**Problem statement**
Lines in the following data that contain the string "Save" are to be counted. Report only their number.

**Data records**
○ ○ ○ ○ ○

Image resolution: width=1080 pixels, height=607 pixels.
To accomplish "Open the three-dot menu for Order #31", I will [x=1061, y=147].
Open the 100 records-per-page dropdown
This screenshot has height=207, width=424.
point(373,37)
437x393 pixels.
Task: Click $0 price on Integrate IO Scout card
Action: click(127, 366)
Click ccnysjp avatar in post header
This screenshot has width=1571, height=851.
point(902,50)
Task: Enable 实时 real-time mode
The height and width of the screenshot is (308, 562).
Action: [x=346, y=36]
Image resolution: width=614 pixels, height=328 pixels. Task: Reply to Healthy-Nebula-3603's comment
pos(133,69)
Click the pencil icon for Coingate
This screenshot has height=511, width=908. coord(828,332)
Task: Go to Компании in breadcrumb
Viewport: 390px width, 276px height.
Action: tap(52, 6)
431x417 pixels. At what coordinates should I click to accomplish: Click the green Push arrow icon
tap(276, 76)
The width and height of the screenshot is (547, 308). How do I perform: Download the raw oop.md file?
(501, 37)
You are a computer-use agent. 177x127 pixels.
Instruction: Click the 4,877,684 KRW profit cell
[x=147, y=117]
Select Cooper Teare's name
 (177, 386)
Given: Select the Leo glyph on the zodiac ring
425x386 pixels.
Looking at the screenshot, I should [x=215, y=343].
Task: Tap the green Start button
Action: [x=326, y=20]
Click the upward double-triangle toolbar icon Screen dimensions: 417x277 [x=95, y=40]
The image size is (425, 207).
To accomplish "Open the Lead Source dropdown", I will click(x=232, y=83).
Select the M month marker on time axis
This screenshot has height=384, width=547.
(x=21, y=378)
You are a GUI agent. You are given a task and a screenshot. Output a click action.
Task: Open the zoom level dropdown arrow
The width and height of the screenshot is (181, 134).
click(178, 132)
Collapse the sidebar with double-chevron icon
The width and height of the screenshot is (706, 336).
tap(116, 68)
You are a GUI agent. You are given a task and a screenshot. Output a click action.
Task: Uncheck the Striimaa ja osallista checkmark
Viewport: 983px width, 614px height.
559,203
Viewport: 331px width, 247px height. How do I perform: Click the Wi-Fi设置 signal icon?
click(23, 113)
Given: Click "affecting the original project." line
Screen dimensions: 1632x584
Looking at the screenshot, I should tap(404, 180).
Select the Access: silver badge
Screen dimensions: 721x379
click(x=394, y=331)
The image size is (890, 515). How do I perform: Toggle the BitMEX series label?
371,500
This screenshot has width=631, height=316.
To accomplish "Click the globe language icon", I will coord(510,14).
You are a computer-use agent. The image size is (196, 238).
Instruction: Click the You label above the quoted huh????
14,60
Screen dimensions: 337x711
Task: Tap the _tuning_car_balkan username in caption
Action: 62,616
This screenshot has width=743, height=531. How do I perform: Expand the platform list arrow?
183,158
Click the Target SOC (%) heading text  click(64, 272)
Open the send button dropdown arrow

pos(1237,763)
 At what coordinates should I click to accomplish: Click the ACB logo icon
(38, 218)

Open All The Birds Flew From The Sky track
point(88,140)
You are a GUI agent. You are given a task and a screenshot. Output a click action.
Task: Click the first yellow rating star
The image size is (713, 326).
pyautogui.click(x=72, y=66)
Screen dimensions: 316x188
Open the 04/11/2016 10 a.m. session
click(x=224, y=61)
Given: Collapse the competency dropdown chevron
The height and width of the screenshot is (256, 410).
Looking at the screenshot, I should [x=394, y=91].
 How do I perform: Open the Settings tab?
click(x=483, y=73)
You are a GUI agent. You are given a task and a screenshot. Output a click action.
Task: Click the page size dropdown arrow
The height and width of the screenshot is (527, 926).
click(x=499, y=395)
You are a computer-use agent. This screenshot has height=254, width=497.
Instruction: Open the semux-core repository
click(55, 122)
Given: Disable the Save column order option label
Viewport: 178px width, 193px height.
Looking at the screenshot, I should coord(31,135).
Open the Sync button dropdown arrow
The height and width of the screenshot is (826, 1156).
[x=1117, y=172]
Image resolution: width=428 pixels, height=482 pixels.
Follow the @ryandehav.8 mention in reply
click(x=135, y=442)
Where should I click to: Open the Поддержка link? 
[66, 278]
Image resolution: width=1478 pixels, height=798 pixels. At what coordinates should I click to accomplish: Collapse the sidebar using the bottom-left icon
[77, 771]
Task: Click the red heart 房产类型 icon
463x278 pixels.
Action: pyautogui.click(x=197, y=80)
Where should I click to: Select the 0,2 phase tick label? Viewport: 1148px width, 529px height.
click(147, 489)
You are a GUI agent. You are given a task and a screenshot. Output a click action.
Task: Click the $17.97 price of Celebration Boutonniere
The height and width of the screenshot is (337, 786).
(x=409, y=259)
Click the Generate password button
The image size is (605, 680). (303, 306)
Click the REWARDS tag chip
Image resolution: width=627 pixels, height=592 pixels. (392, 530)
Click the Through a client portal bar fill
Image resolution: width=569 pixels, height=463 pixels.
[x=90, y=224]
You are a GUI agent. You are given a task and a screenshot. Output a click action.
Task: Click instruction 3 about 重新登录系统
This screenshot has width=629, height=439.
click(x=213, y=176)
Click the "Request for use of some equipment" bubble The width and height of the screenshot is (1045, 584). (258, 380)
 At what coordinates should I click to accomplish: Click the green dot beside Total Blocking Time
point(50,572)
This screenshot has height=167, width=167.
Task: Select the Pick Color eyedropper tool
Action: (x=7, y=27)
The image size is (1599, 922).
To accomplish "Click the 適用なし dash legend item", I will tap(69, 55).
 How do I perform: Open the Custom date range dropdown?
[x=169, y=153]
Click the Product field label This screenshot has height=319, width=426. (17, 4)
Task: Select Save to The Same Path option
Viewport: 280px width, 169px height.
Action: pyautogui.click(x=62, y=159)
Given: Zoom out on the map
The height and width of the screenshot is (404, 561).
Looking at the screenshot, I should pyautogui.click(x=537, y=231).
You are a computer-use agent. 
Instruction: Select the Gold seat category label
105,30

○ ○ ○ ○ ○

**Written answer**
2